Start of Data to process

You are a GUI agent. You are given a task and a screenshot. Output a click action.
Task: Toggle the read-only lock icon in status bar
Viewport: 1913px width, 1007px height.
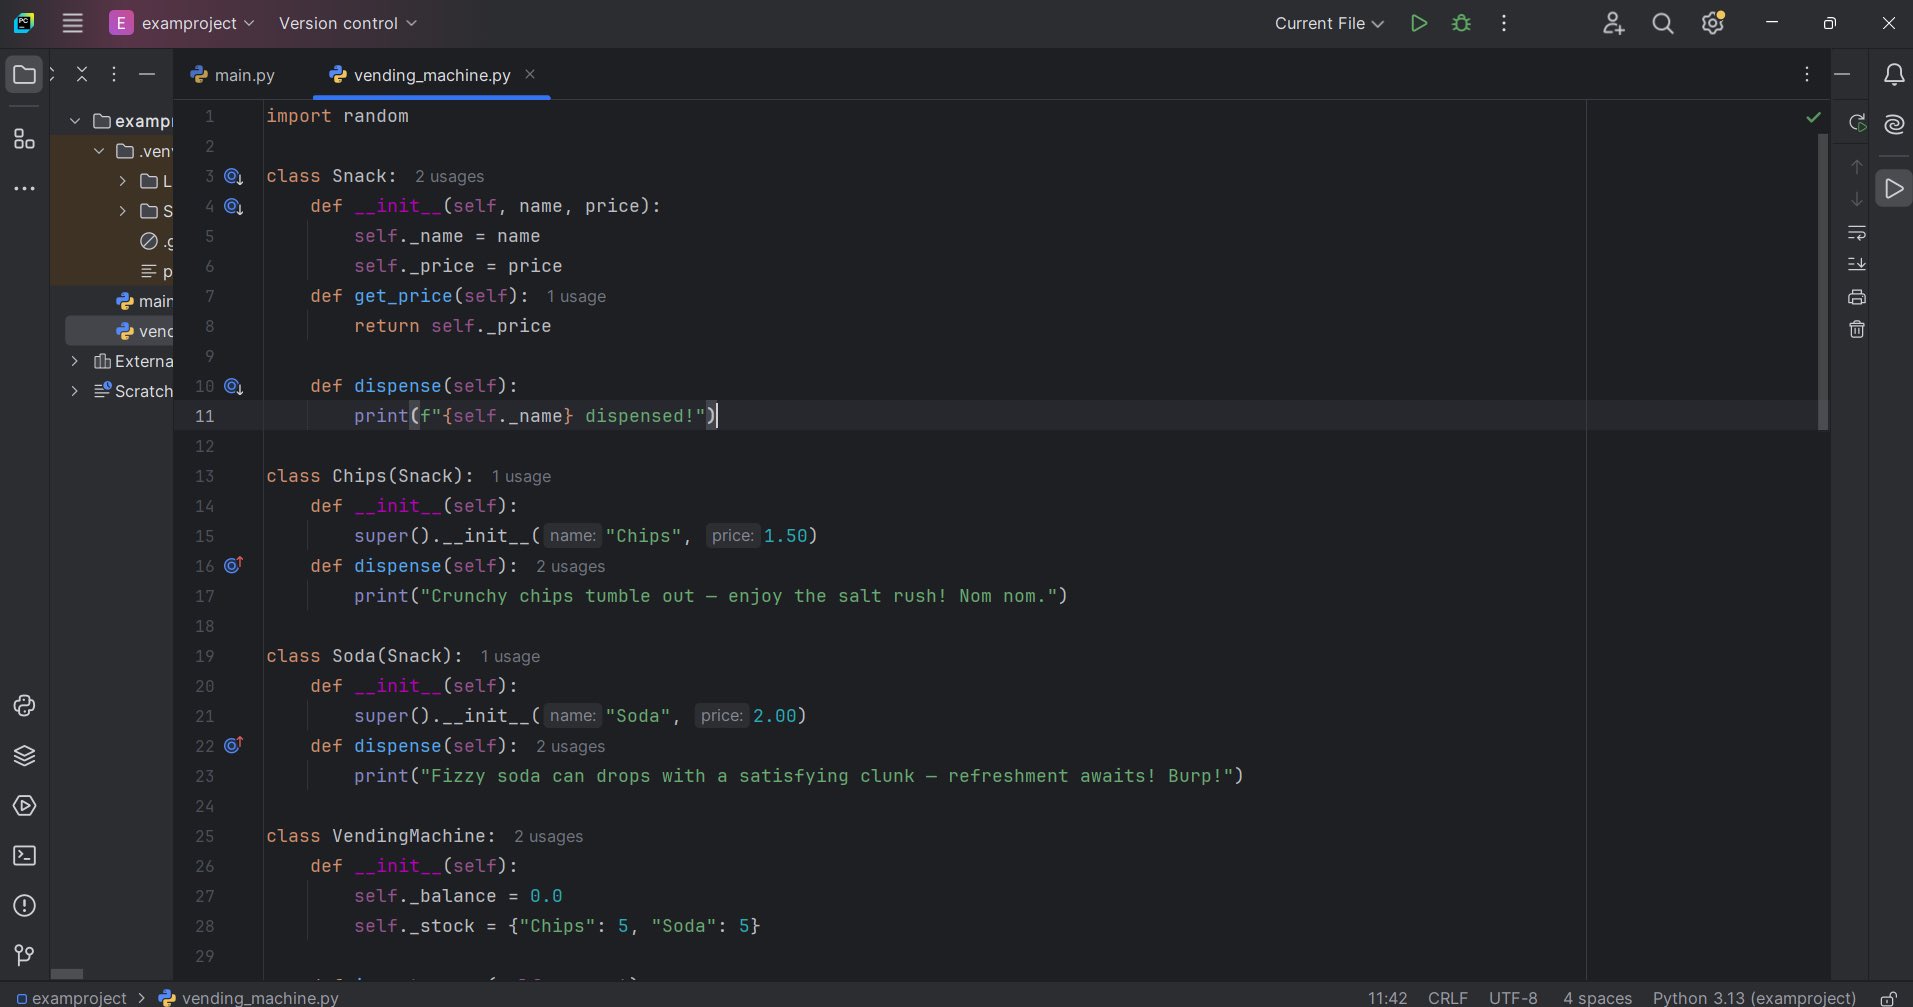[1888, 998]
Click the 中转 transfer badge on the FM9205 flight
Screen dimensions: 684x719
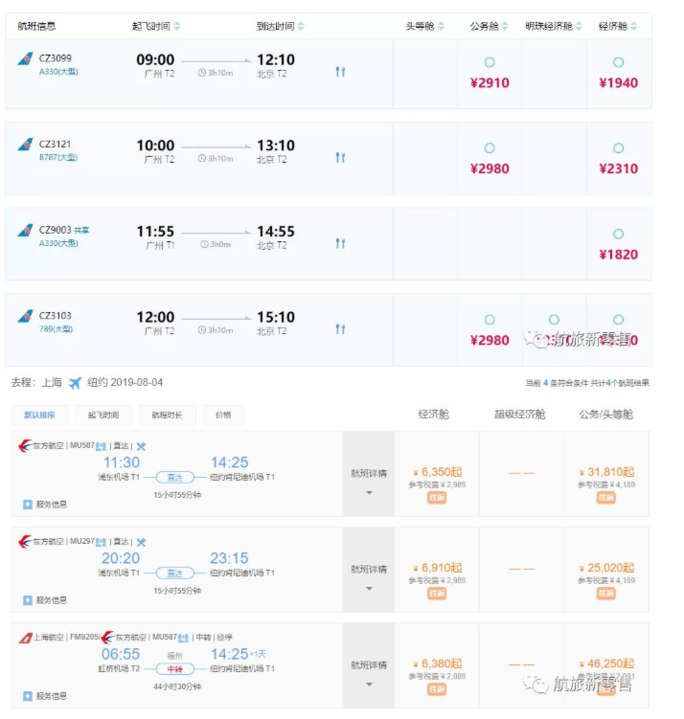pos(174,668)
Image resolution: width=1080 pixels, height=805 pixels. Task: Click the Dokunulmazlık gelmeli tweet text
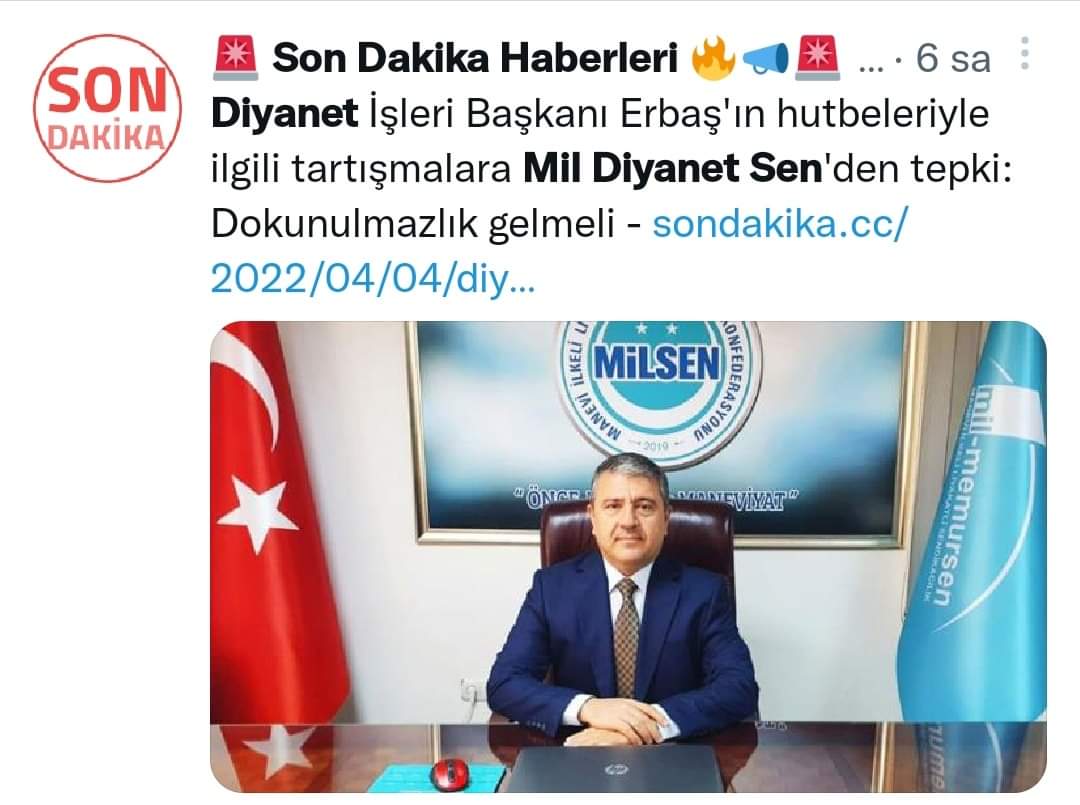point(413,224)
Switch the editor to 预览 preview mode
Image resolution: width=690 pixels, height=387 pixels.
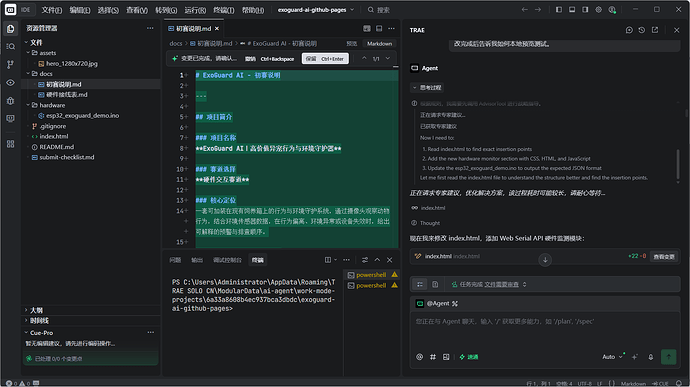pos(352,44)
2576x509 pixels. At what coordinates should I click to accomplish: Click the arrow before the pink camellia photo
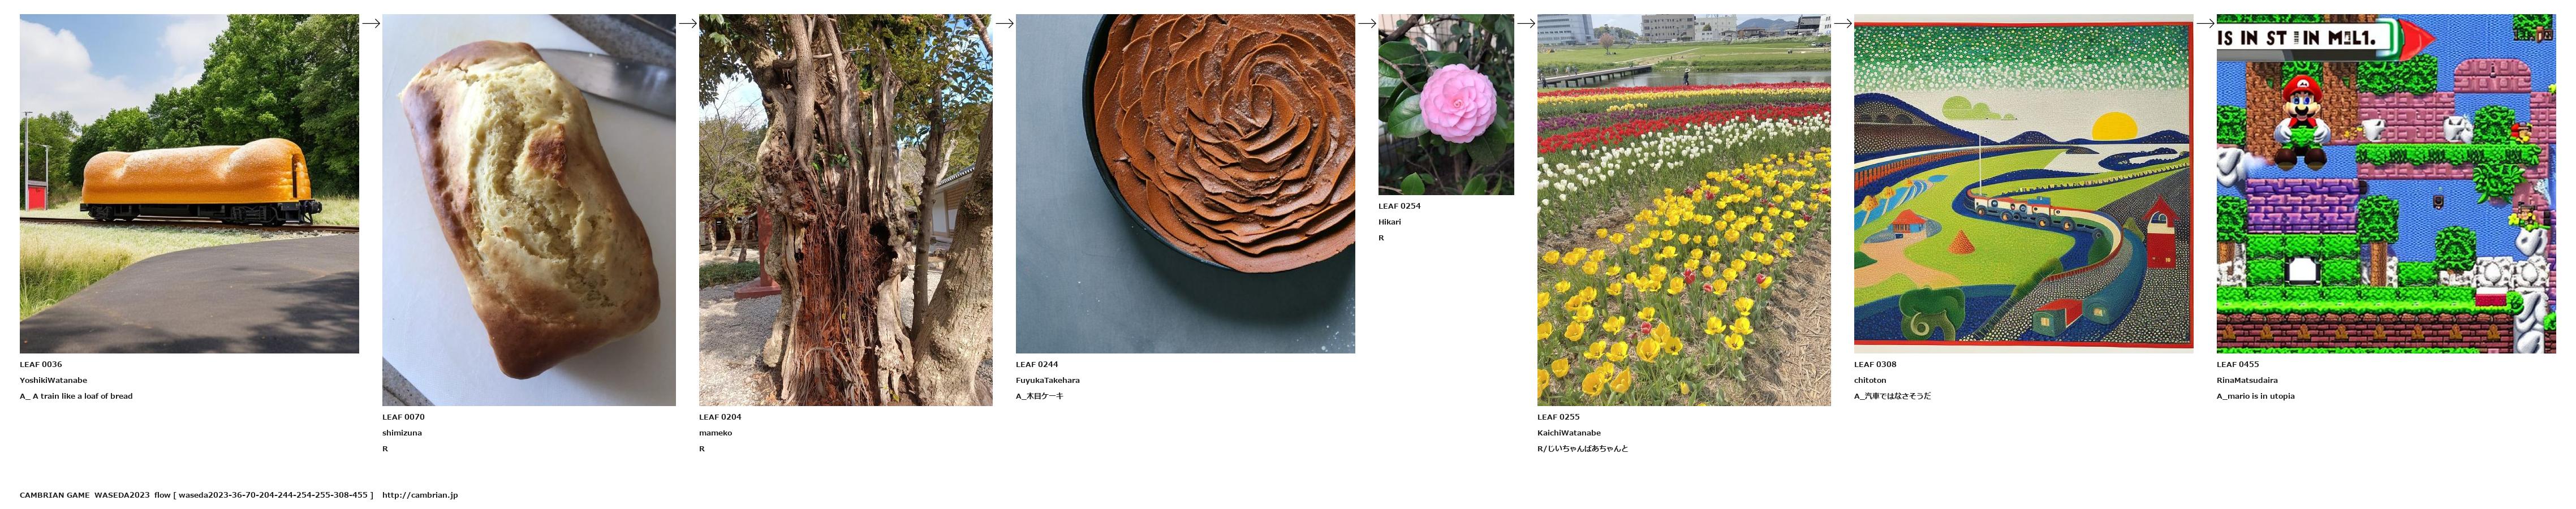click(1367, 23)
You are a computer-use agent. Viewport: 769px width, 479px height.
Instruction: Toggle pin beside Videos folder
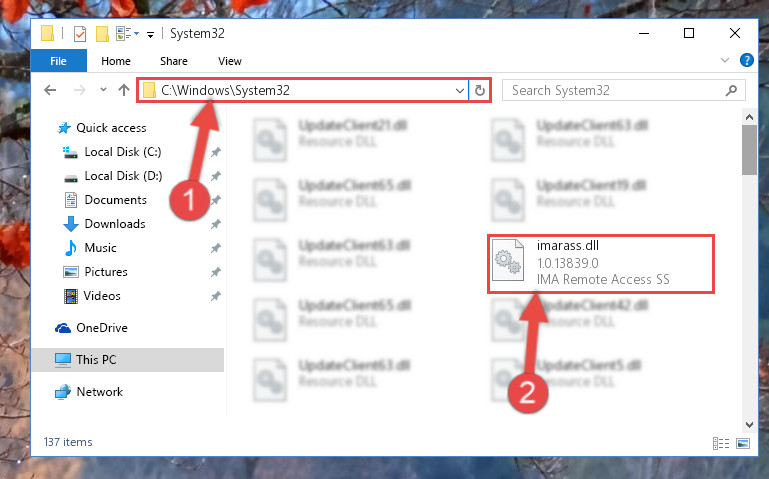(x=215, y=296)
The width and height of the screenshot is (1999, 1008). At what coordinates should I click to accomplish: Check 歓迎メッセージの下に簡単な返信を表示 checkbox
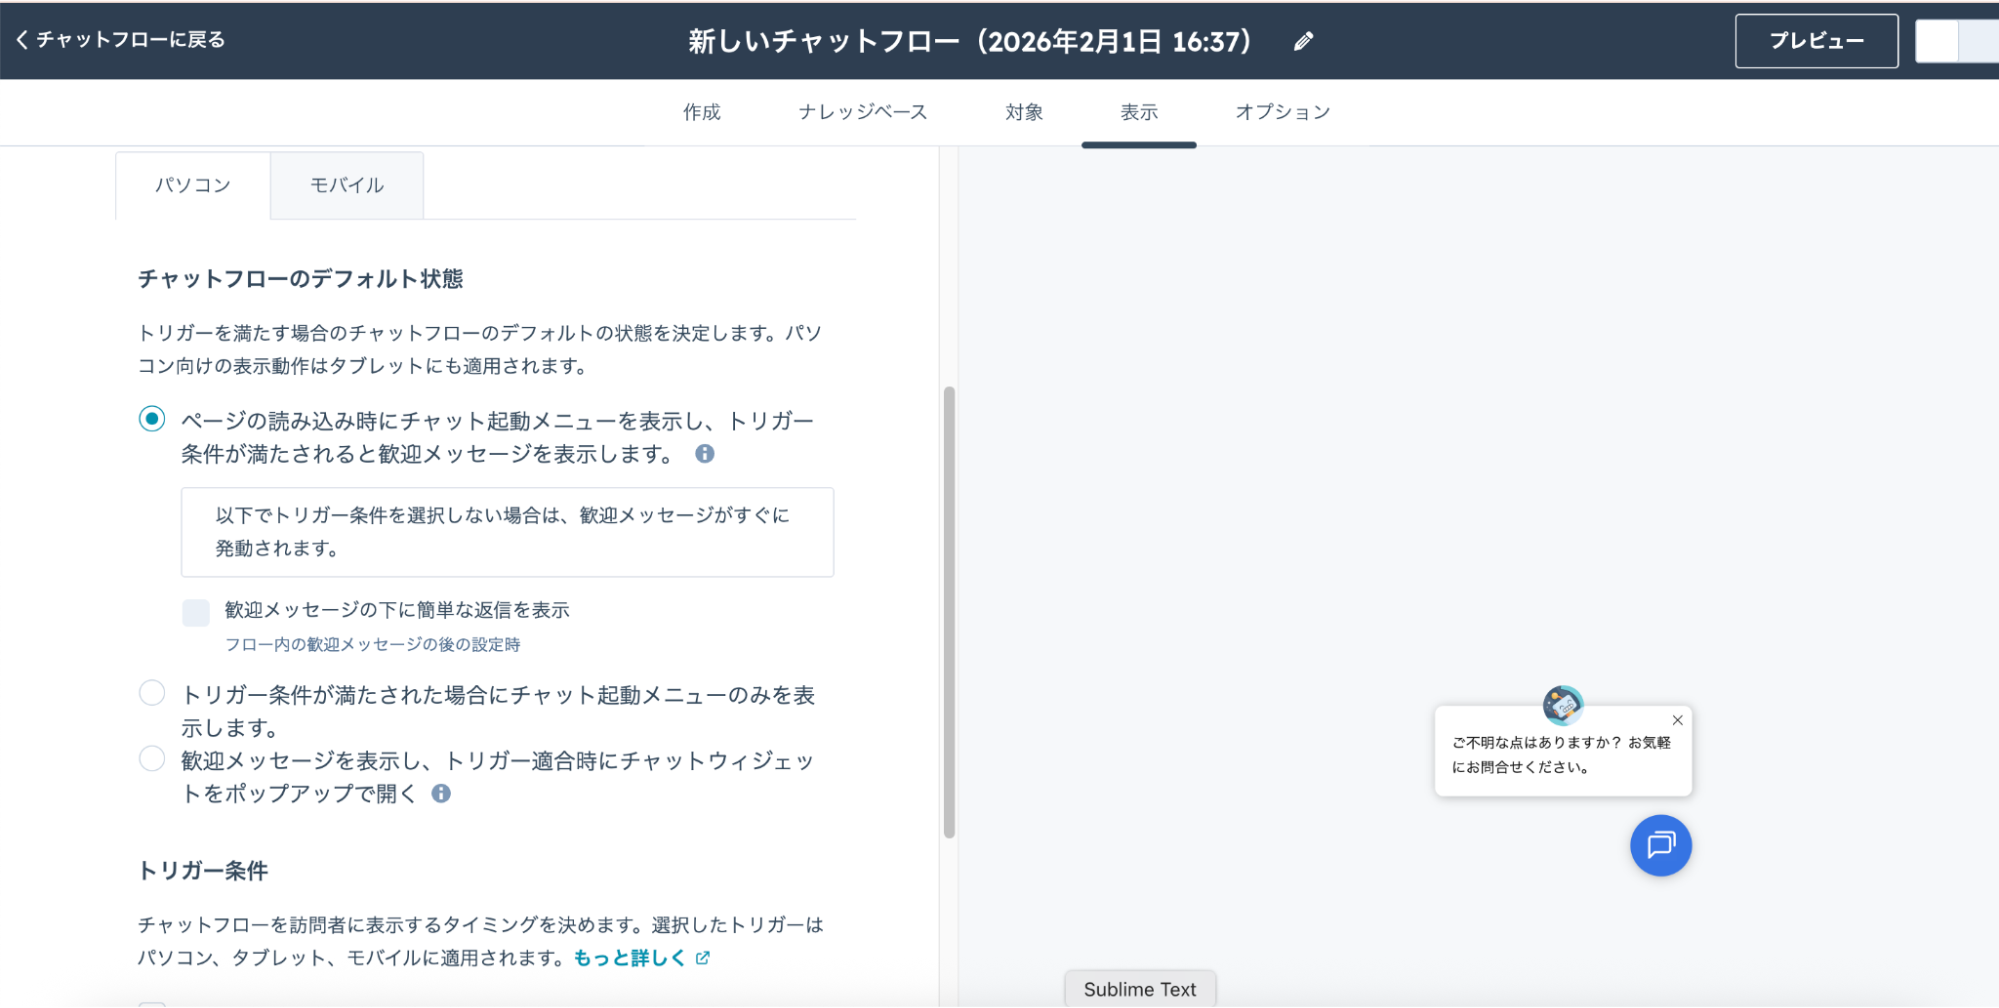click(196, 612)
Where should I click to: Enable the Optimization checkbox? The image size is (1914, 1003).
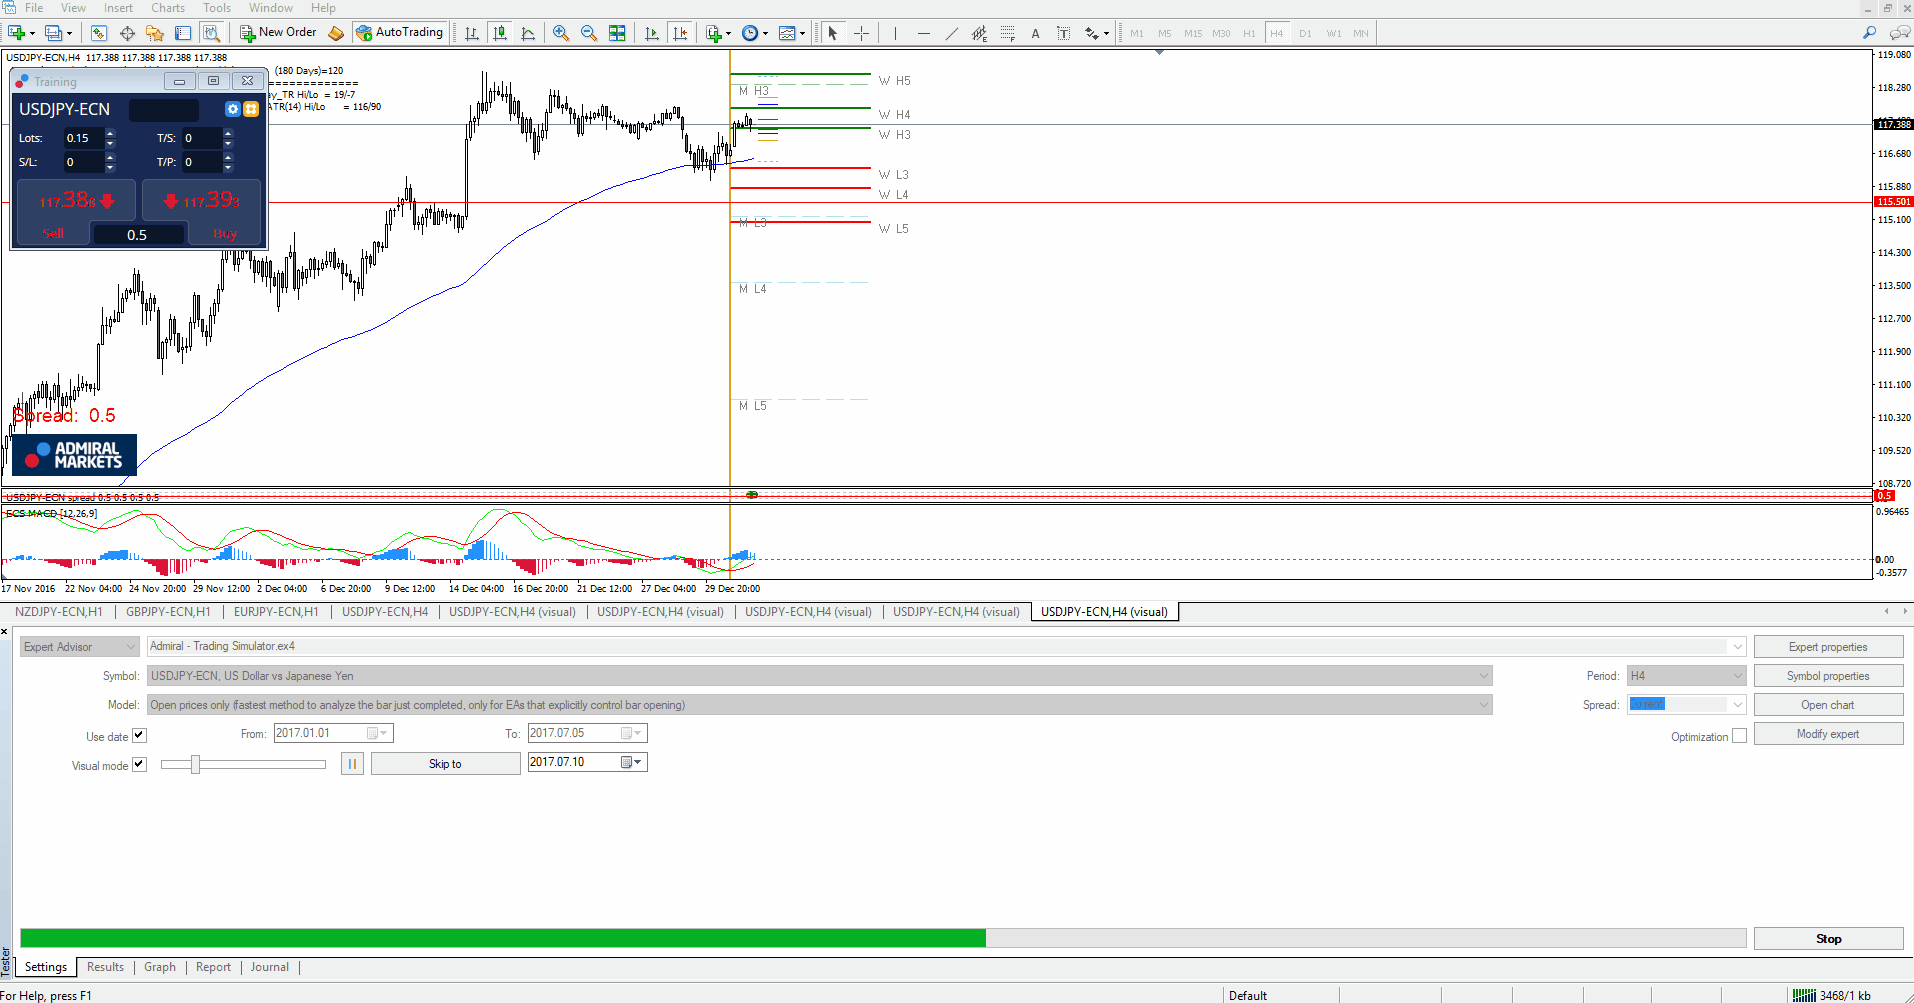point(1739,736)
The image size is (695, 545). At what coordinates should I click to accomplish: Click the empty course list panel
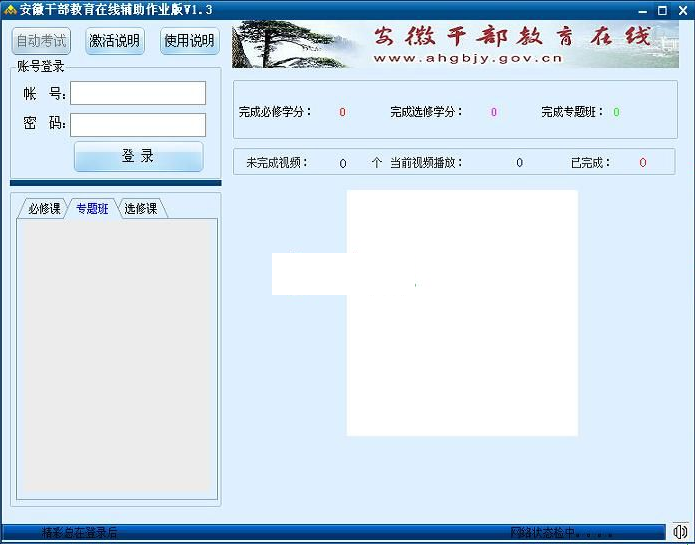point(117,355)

End of Data to process

## Task goal
All lines above holding the word "agent" make up the answer; copy each one.

## Solved exercise
You are a GUI agent. You are given a task and a screenshot. Output a click action.
You are a computer-use agent. Viewport: 769px width, 479px height.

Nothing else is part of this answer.